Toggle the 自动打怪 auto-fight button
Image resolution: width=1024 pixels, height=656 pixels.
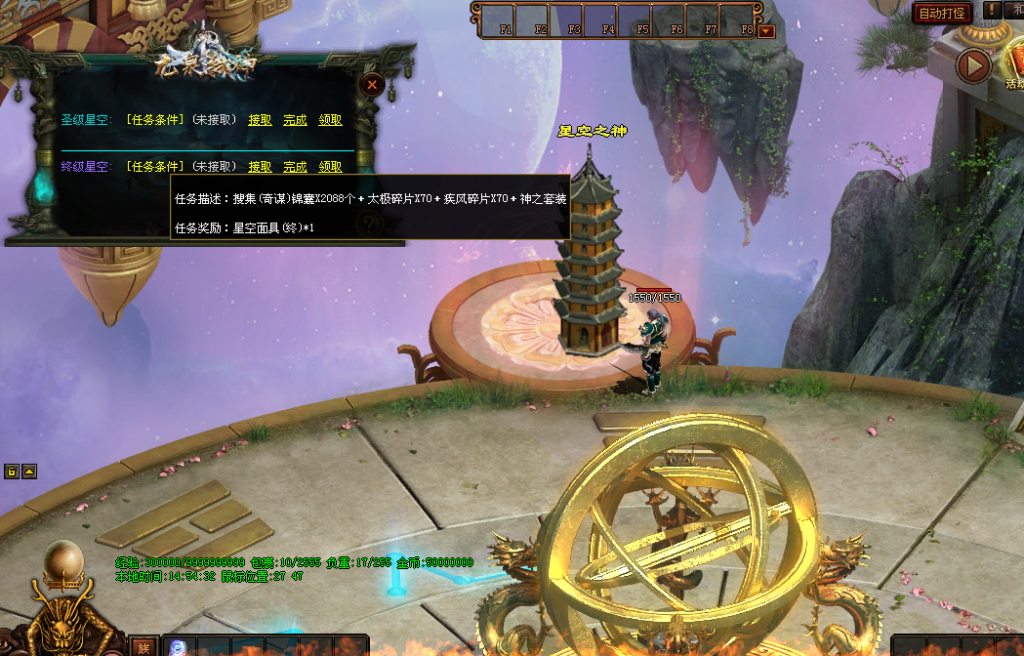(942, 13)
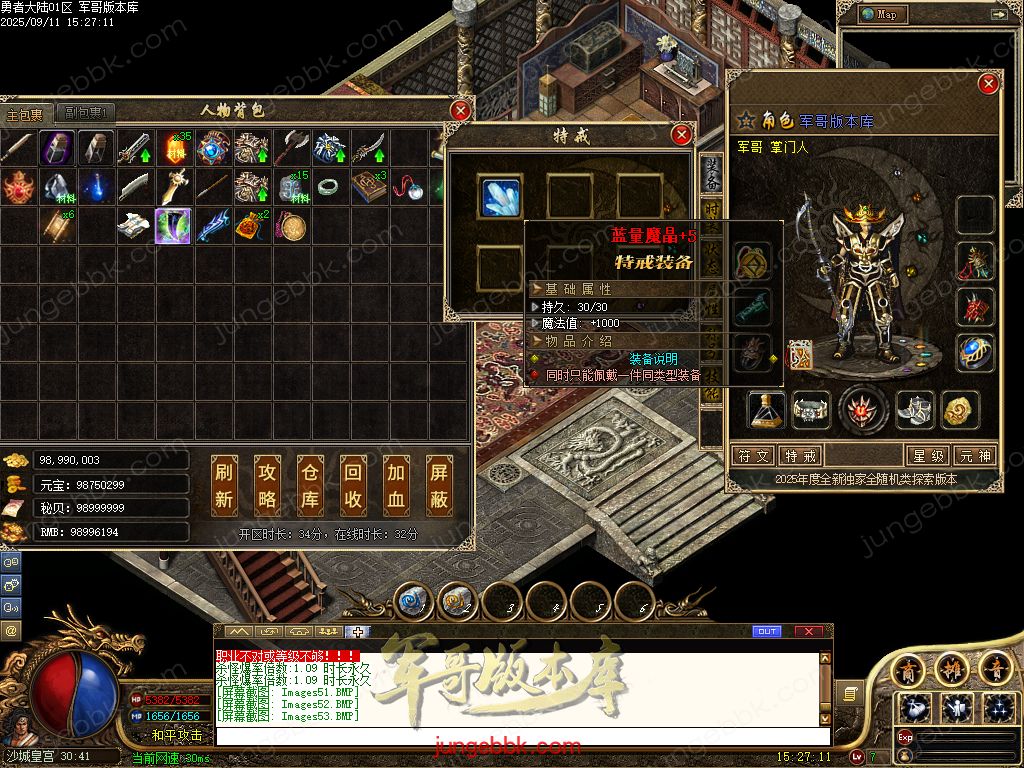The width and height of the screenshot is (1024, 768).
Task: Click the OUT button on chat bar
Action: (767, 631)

___

§ **REQUIRED WORK**
Pull every line of text from the entries above word for word, leaving out the pictures.

§ **CORRECT RESPONSE**
Toggle the 自动打怪 auto-fight button
Image resolution: width=1024 pixels, height=656 pixels.
(942, 13)
The width and height of the screenshot is (1024, 768).
Task: Click the OUT button on chat bar
Action: (767, 631)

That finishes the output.